Check outputs quickly.

Terminal window
head -n 20 reference_based/stats/flagstat.txt
head -n 20 reference_based/stats/idxstats.txt
head -n 20 reference_based/stats/depth.txt

Interpretation guide:

  1. flagstat.txt tells you overall alignment rate.
  2. idxstats.txt shows reads mapped to each reference sequence (DNA-A vs DNA-B).
  3. depth.txt shows per-position coverage, useful for finding low-coverage regions.
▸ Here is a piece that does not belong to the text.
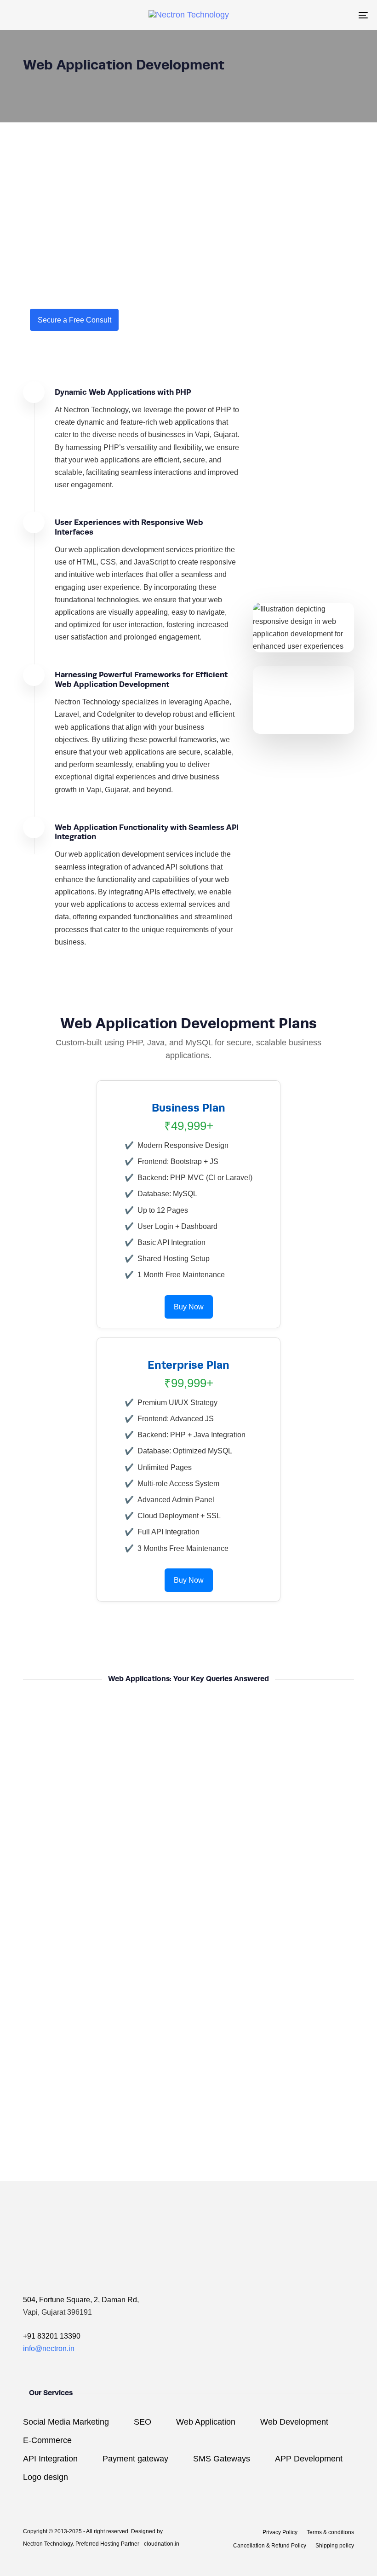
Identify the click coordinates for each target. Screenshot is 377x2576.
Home (33, 77)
Generate a consensus FASTA.

Terminal window
samtools consensus \
-o reference_based/consensus/barcode57_acmv_consensus.fa \
reference_based/mapping/barcode57_vs_acmv.sorted.bam

Preview consensus output.

Terminal window
head -n 40 reference_based/consensus/barcode57_acmv_consensus.fa

Expected important files:

  1. reference_based/mapping/barcode57_vs_acmv.sorted.bam
  2. reference_based/stats/flagstat.txt
  3. reference_based/stats/idxstats.txt
  4. reference_based/stats/depth.txt
  5. reference_based/consensus/barcode57_acmv_consensus.fa
  1. Reference-guided assembly is efficient for known viral genomes.
  2. Mapping statistics are essential to judge confidence, not optional.
  3. Consensus sequence quality depends on read depth and alignment quality.
  4. Keeping de novo and reference-based folders separate prevents analysis confusion.